Pelaku Orang Terdekat
Yang paling memprihatinkan dari permasalahan ini, pelaku adalah orang terdekat korban seperti pacar, teman, guru, ayah kandung, kyai, atasan, tetangga dan lain-lainnya.
"Usia korban sendiri masih didominasi orang dewasa sebesar 87 persen dan sisanya 13 persen anak-anak," imbuhnya.
Sejauh ini LRCKJHAM telah memberi pendampingan bantuan hukum sebanyak 90 kasus. Sayangnya, hanya 22 kasus yang berhasil menempuh proses sampai pengadilan.
Nia menceritakan sebagian kasus ada yang didamaikan polisi.

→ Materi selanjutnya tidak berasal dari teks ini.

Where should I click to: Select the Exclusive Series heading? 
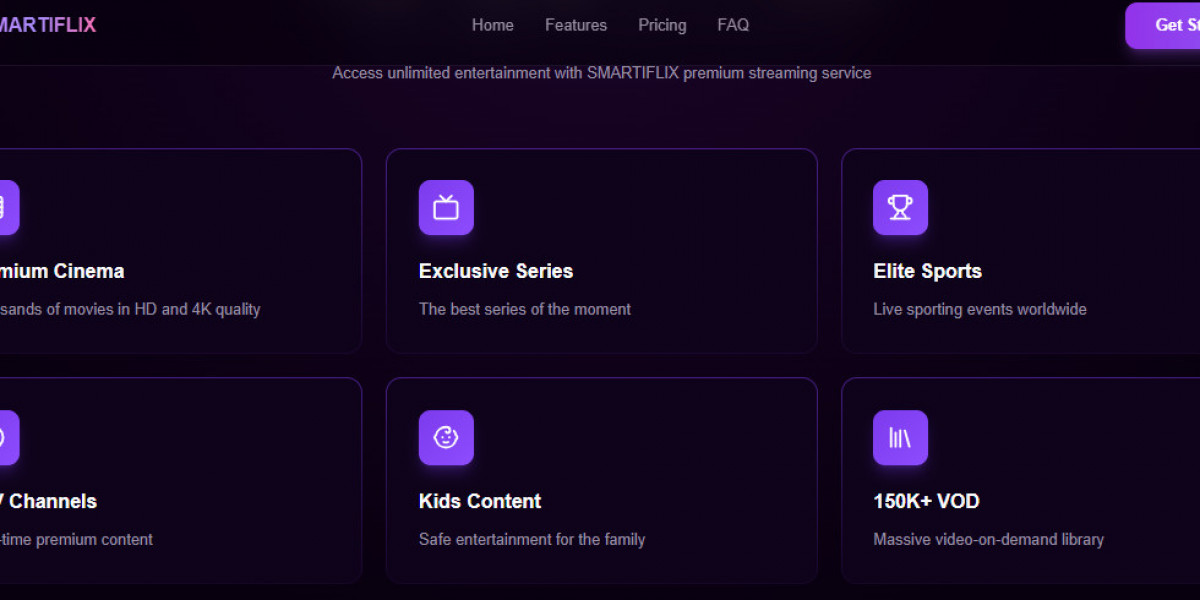click(496, 271)
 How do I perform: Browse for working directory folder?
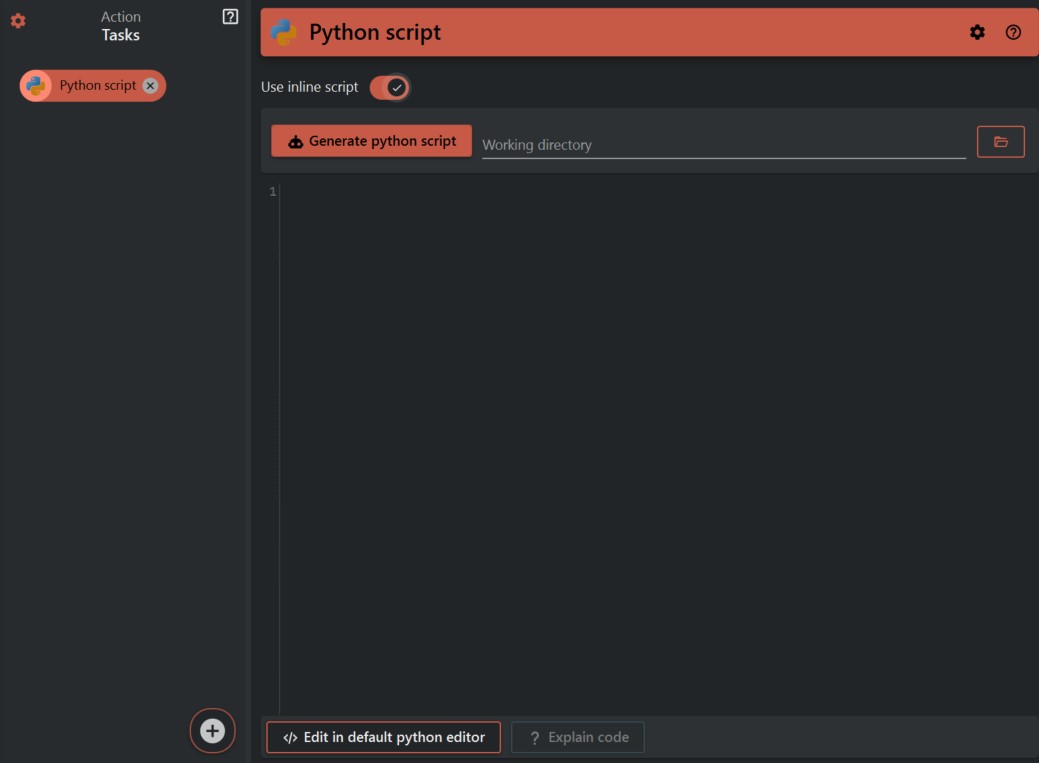(1000, 142)
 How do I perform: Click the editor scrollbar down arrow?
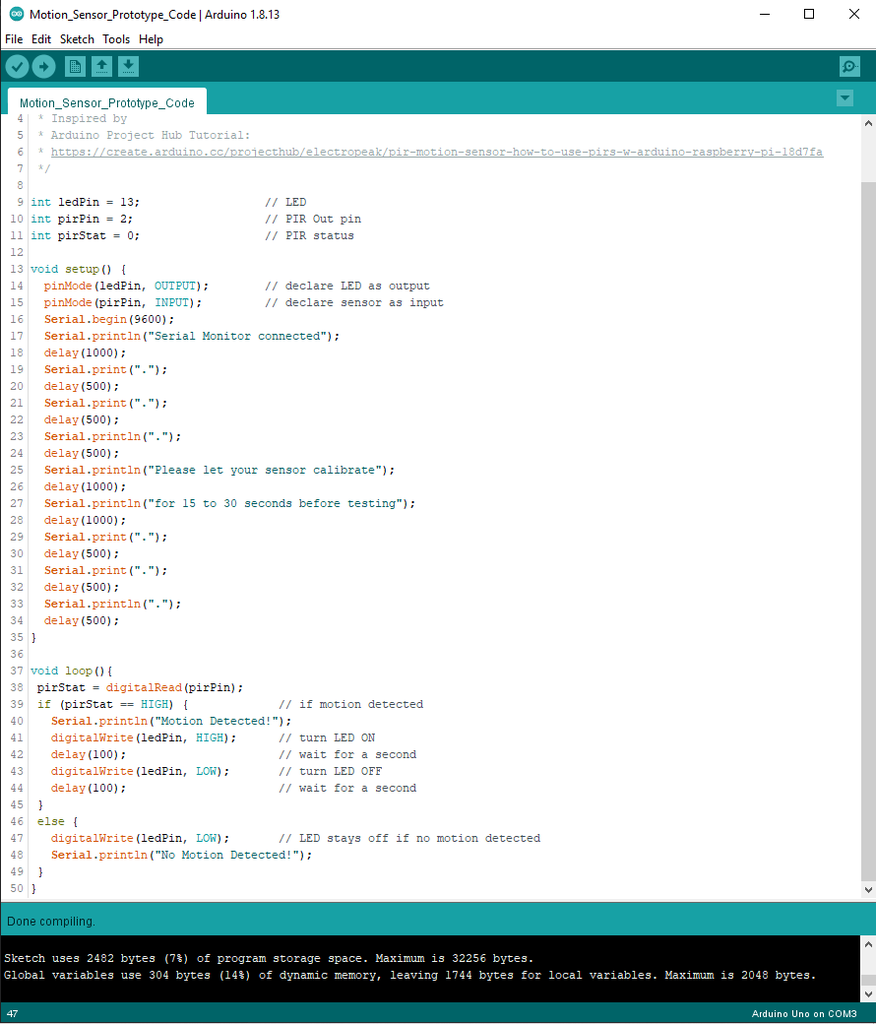(x=868, y=889)
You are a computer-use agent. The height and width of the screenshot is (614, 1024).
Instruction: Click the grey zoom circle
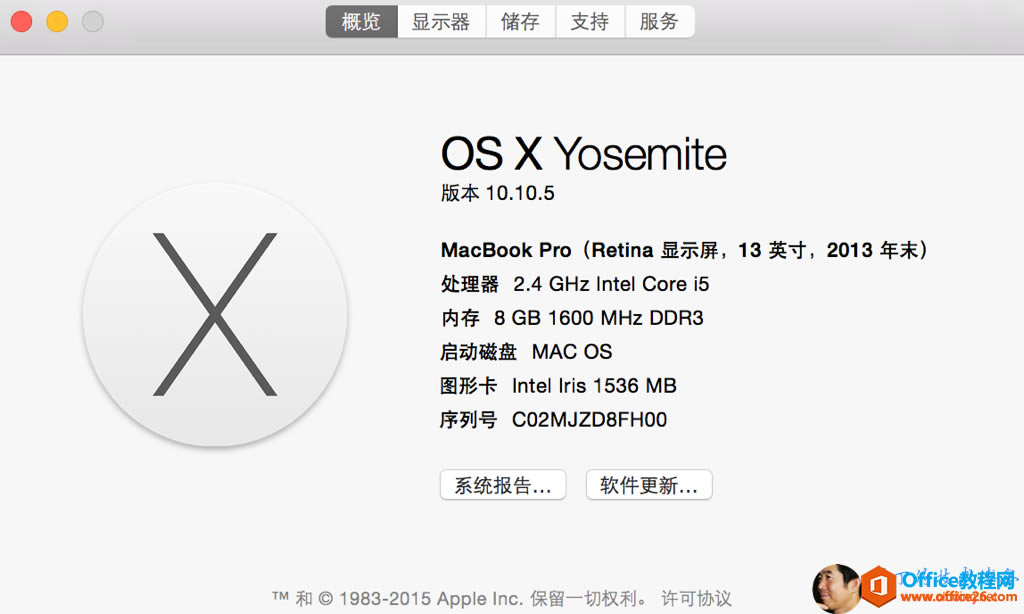coord(92,19)
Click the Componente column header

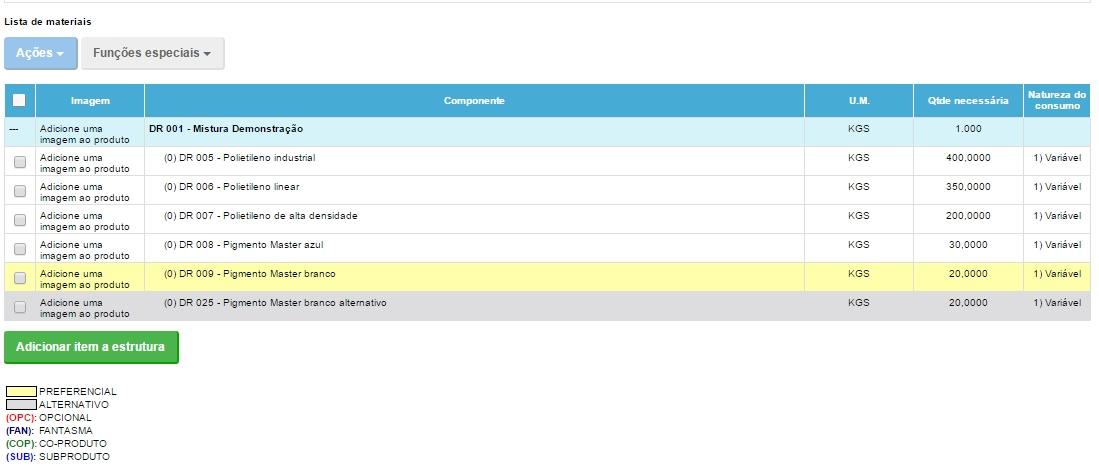point(474,101)
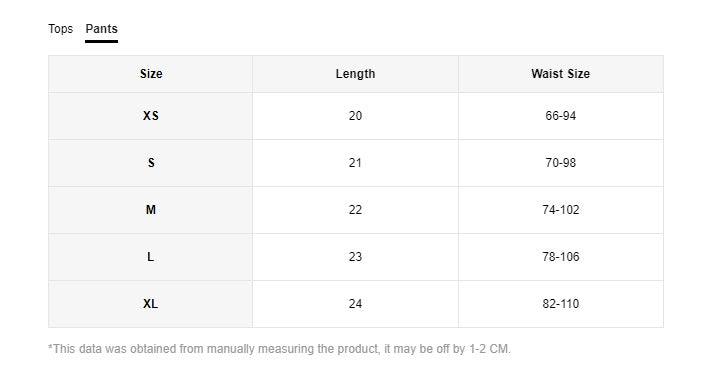The height and width of the screenshot is (370, 709).
Task: Click the Size column header
Action: pyautogui.click(x=151, y=74)
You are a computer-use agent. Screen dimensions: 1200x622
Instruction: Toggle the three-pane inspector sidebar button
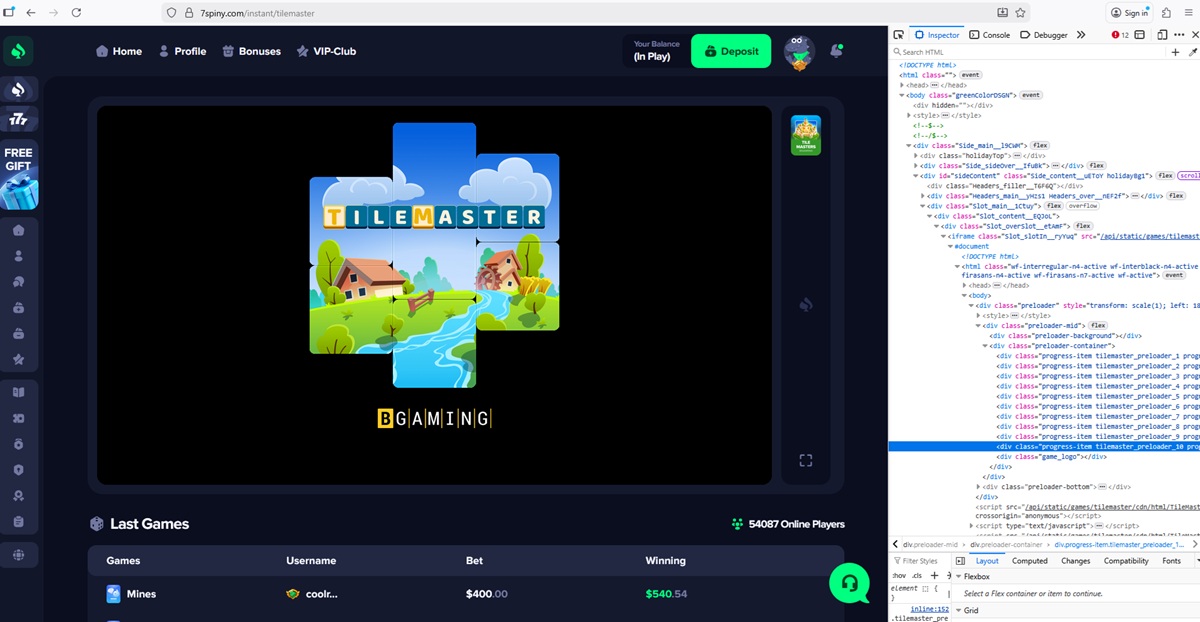point(960,561)
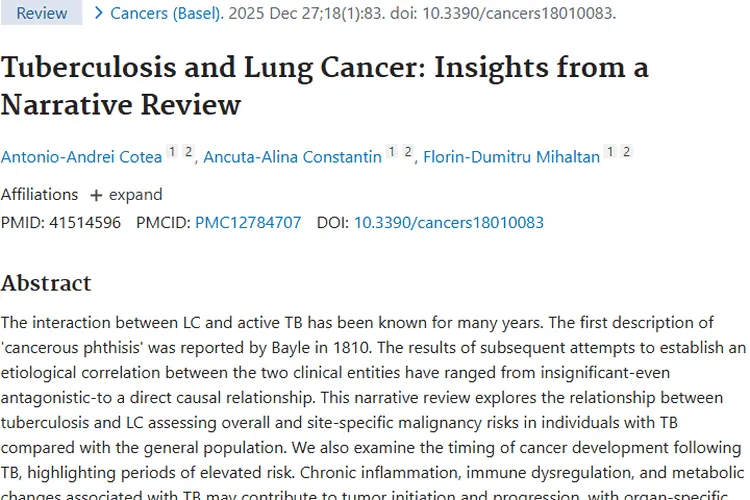750x500 pixels.
Task: Open author Antonio-Andrei Cotea's link
Action: (80, 157)
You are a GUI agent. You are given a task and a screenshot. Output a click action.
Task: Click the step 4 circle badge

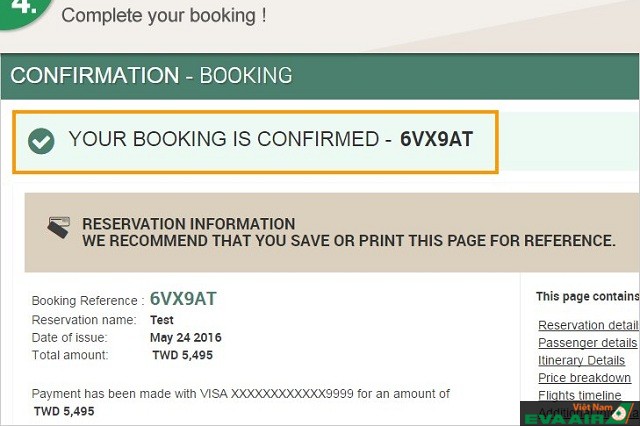pyautogui.click(x=24, y=12)
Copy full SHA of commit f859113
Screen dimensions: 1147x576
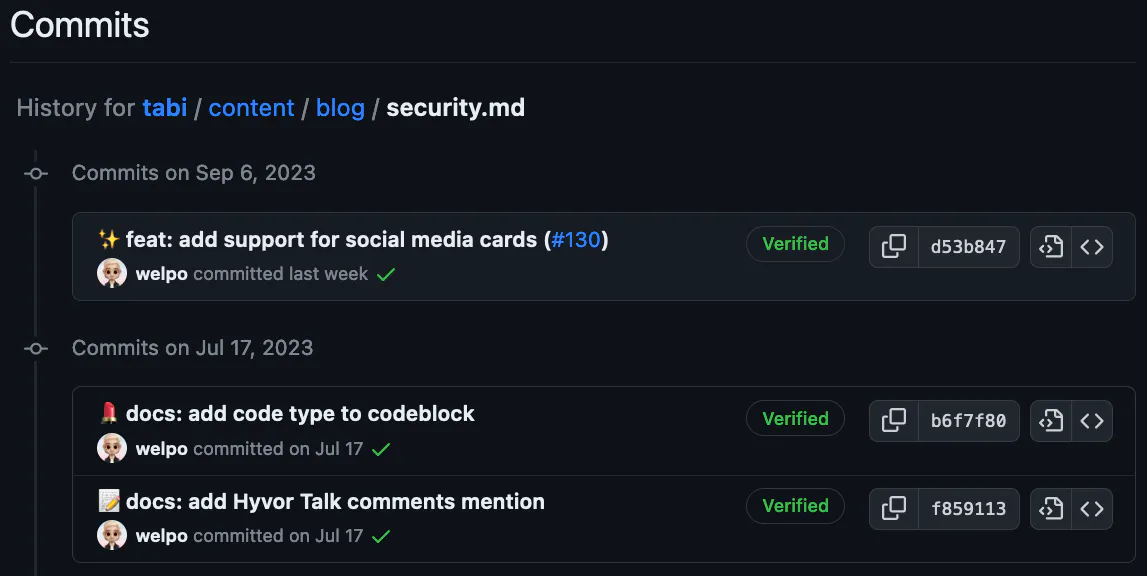pyautogui.click(x=893, y=508)
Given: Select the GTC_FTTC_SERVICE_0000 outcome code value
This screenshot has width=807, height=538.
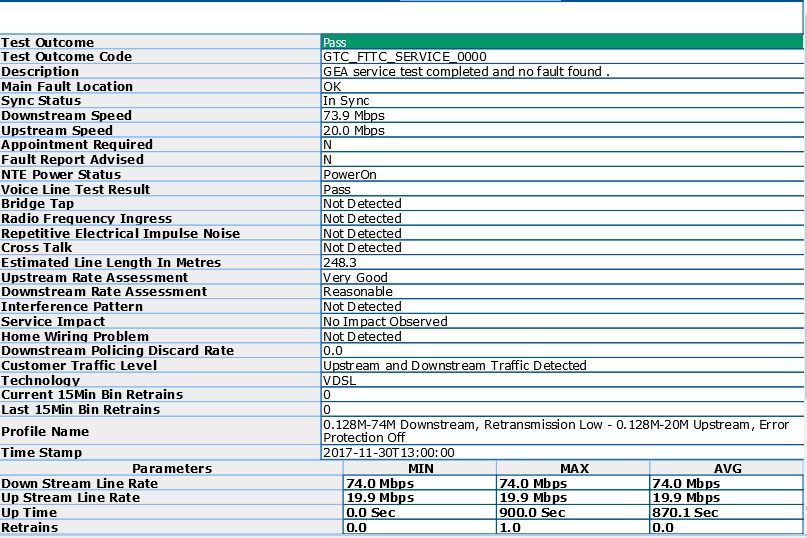Looking at the screenshot, I should 404,57.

Selain itu stigma dan diskriminasi dari penyidik, misalnya pelaku dan korban berpacaran diartikan suka sama suka jadi sederet tantangan yang selama ini sering dihadapi LRCKJHAM.
"Hanya ada satu korban yang mendapat pendampingan untuk mengakses restitusi," katanya.
UU TKPS Belum Maksimal
Setelah disahkan satu tahun lebih, nyatanya Undang-Undang (UU) Tindak Pidana Kekerasan Seksual (TPKS) belum jadi jawaban dalam memberikan keadilan bagi korban. Sejauh ini dari ratusan kasus, baru ada satu kasus yang didampingi LRCKJHAM menggunakan UU TPKS.
Menurut Nia, belum maksimalnya UU TPKS lantaran ada beberapa faktor. Pertama, masih ada stigma penegak hukum dalam proses pemeriksaan di kepolisian. Kedua, tidak ada jaminan perlindungan bagi pendamping korban. Lalu pembentukan kelembagaan UPTD PPA di Kabupaten/Kota banyak yang tidak sesuai dengan mandat UU TPKS.
Maka, Nia meminta kepada pemerintah dan penegak hukum di Jateng untuk mensosialisasikan UU TPKS secara masif. Hal ini bertujuan agar korban bisa mendapat keadilan melalui UU tersebut.
"Harapannya itu adanya forum-forum koordinasi kasus kekerasan terhadap perempuan baik lembaga pemerintah, penegak hukum, dan lembaga penyedia layanan berbasis masyarakat," pungkasnya.
Hmmm, melihat data kekerasan yang ada, membuat kita merasa prihatin ya, Millens? Semoga semua pihak segera memahami dan mengimplementasikan UU TPKS lebih maksimal lagi. (Fitroh Nurikhsan/E10)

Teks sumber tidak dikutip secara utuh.